MIT Research Graduate Publishes Groundbreaking Study on DeepFake Detection

Melbourne Institute of Technology (MIT) proudly announces the publication of a significant research paper by Ramcharan Ramanaharan, one of the first graduates from MIT's Master of ICT (Research) program. The article, titled "DeepFake video detection: Insights into model generalisation - A Systematic review", was published in the Elsevier Q2 journal Data and Information Management in March 2025. This project was supervised by Dr. Deepani B. Guruge and Professor Johnson Ihyeh Agbinya from MIT School of IT & Engineering.
This peer-reviewed study represents a major milestone for both Ramcharan and MIT, contributing to the global discourse on artificial intelligence and video manipulation detection.

Systematic Review of DeepFake Video Detection

As DeepFake technology continues to evolve, the challenge of detecting AI-generated videos becomes increasingly complex, posing significant risks to misinformation, privacy, and security. This paper investigates the current landscape of DeepFake video detection techniques, with a particular focus on their generalisability across different datasets and manipulation methods. Through a rigorous screening and selection process, 108 relevant research articles published between January 2018 and February 2024 were included in the review, providing a comprehensive analysis of the strengths and limitations of existing detection approaches.

This systematic review reveals that while a wide range of DeepFake detection techniques-including commonly employed Convolutional Neural Networks (CNNs), hybrid architectures such as CNN-RNNs and CNN-Transformers, and advanced models like Vision Transformers, Generative Adversarial Networks (GANs), and Capsule Networks-have achieved high accuracy in controlled experimental settings, their ability to generalise effectively remains a critical challenge.

The review identifies several limitations within current detection approaches:

1. Overfitting to Specific Datasets:Ensuring that the framework's goals and operations are transparent and comprehensible to all involved parties.
2. Lack of Standardisation:Variability in evaluation metrics and dataset characteristics limits reproducibility and objective performance comparison across models.
3. Computational Complexity:Many of the most accurate detection methods require high computational resources, restricting their usability in real-time or mobile applications.

Recommendations for Future Research

The paper outlines a series of recommendations to address these challenges:

1. Develop standardized datasets accompanied by an appropriate scoring system that reflects the types of DeepFakes within the dataset and their associated complexities, enabling consistent benchmarking.
2. Explore hybrid models and attention-based mechanisms to improve robustness and interpretability
3. Develop a well-defined framework to support cross-study comparisons, assist in identifying best practices, and improve reproducibility in DeepFake research.

SOURCE EXCERPT:

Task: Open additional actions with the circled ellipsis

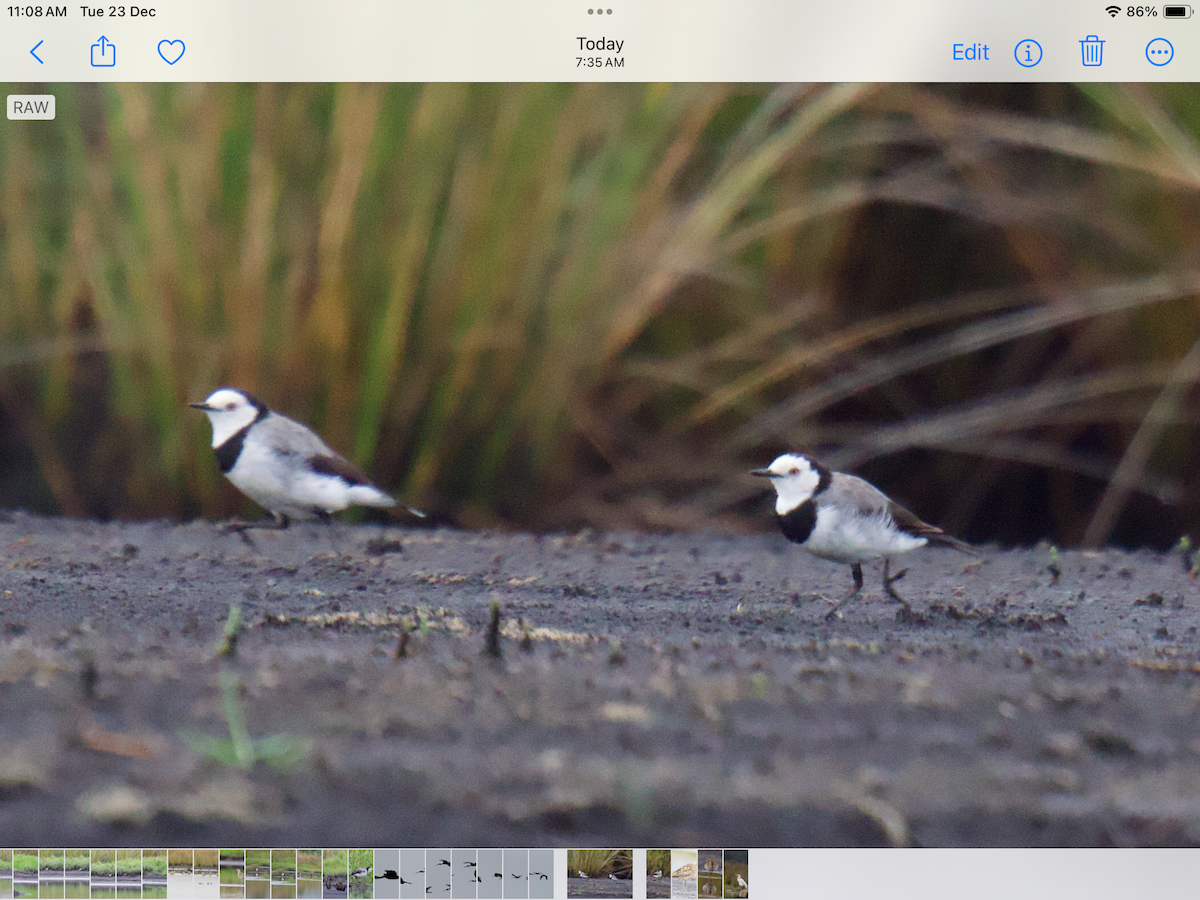Action: pyautogui.click(x=1159, y=52)
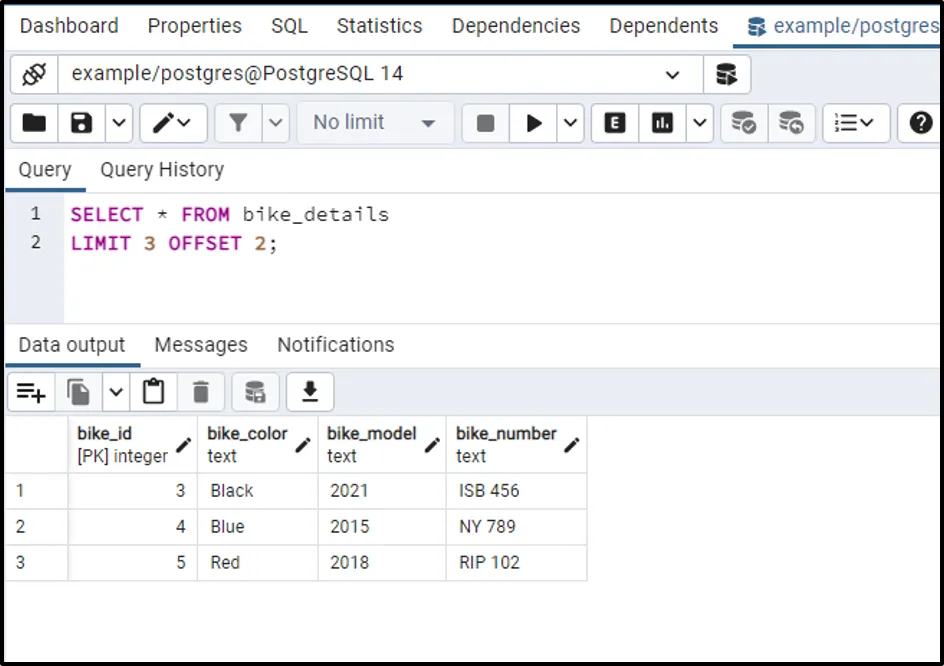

GOAL A:
Answer these questions about the DeepFake detection announcement, one per line:
(i) In which journal was the paper published, and when?
(ii) How many research articles were included in the review?
(iii) According to the recommendations, what should accompany standardized datasets?
GOAL B: In the DeepFake detection announcement, rewrite the stretch from "1. Overfitting to" through "or mobile applications.", putting "Inconsistency" in place of "Variability".

TASK RESULT A:
(i) The Elsevier Q2 journal Data and Information Management, in March 2025.
(ii) 108.
(iii) An appropriate scoring system that reflects the types of DeepFakes within the dataset and their associated complexities.

TASK RESULT B:
1. Overfitting to Specific Datasets:Ensuring that the framework's goals and operations are transparent and comprehensible to all involved parties.
2. Lack of Standardisation:Inconsistency in evaluation metrics and dataset characteristics limits reproducibility and objective performance comparison across models.
3. Computational Complexity:Many of the most accurate detection methods require high computational resources, restricting their usability in real-time or mobile applications.